Has Julia gotten better with optimization, or is it a case that’s too trivial to bring up the issue? I’m using Julia v1.1.1 on Mac.

julia> random_floats = rand(Float64, 100000);
julia> function double_sum(data)
total = 0
for v in data
total += 2 * v
end
return total
end;
julia> @btime double_sum($random_floats);
103.515 μs (0 allocations: 0 bytes)
julia> function double_sum(data)
total = zero(eltype(data))
for v in data
total += 2 * v
end
return total
end;
julia> @btime double_sum($random_floats);
103.505 μs (0 allocations: 0 bytes)

random_floats = rand(Float64, 100000);
function double_sum(data)
total::Float32 = 0
for v in data
total += 2 * v
end
return total
end;
@btime double_sum($random_floats);
function double_sum(data)
total = zero(eltype(data))
for v in data
total += 2 * v
end
return total
end;
@btime double_sum($random_floats);

In the first function since you didn’t explicitly set a type for total I’m guessing the compiler looked at the code and made it a Float64 so the performance is the same. When you force total to be a Float32 you see the difference…
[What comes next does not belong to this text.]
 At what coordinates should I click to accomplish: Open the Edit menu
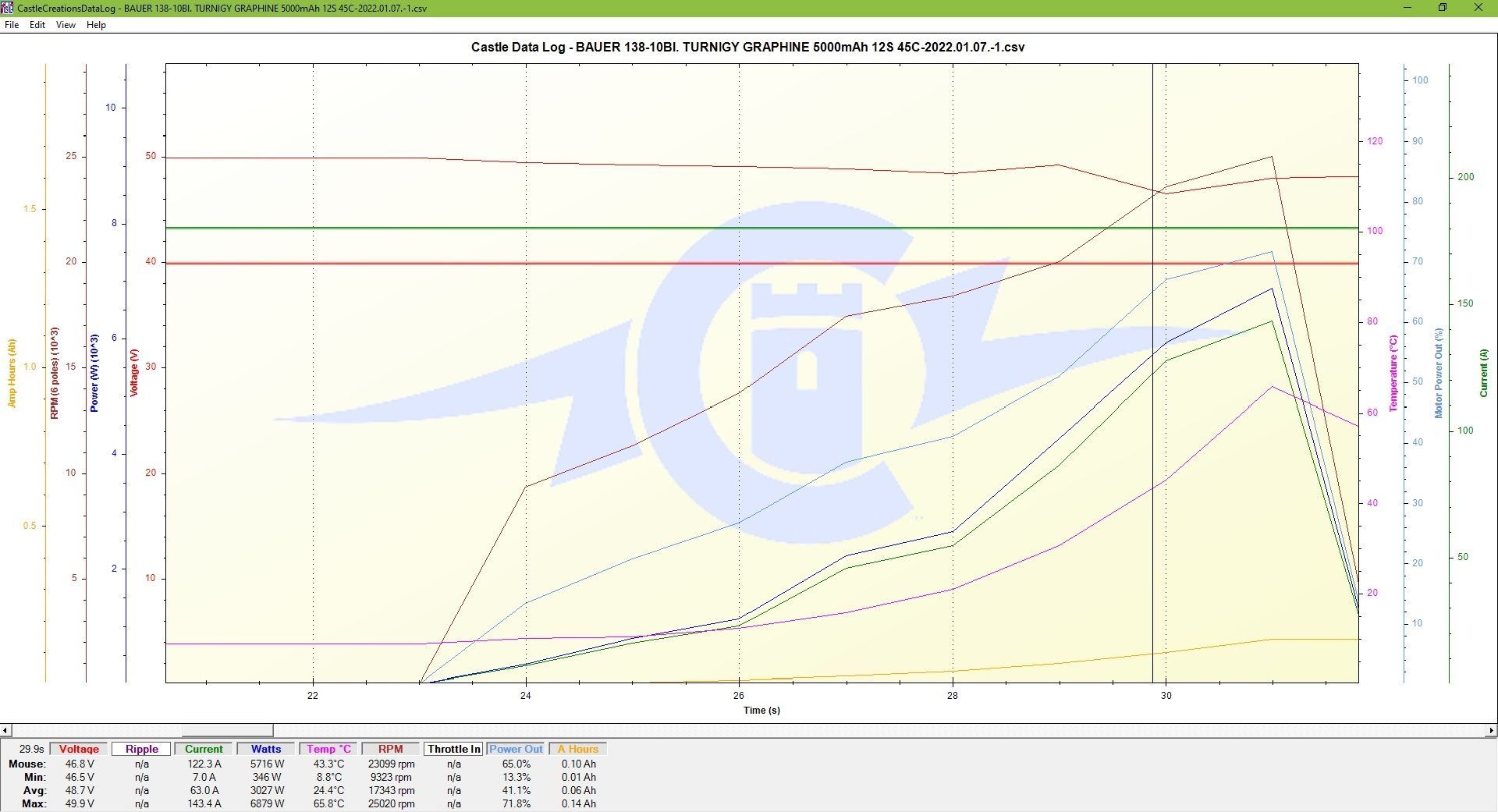point(37,25)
That’s interesting. Looks like it’s bad because every Float64 has to be converted to Float32 before adding to the total. The overhead of the conversion is big.

More interestingly, if I declare total as Float64 and pass an array of Float32, then it performs well again. I guess the conversion from Float32 to Float64 is much cheaper.

Converting Float23 to Float64 is mostly just inserting some zero bits here and there. Converting from Float64 to Float32 require rounding and checking for overflow, etc.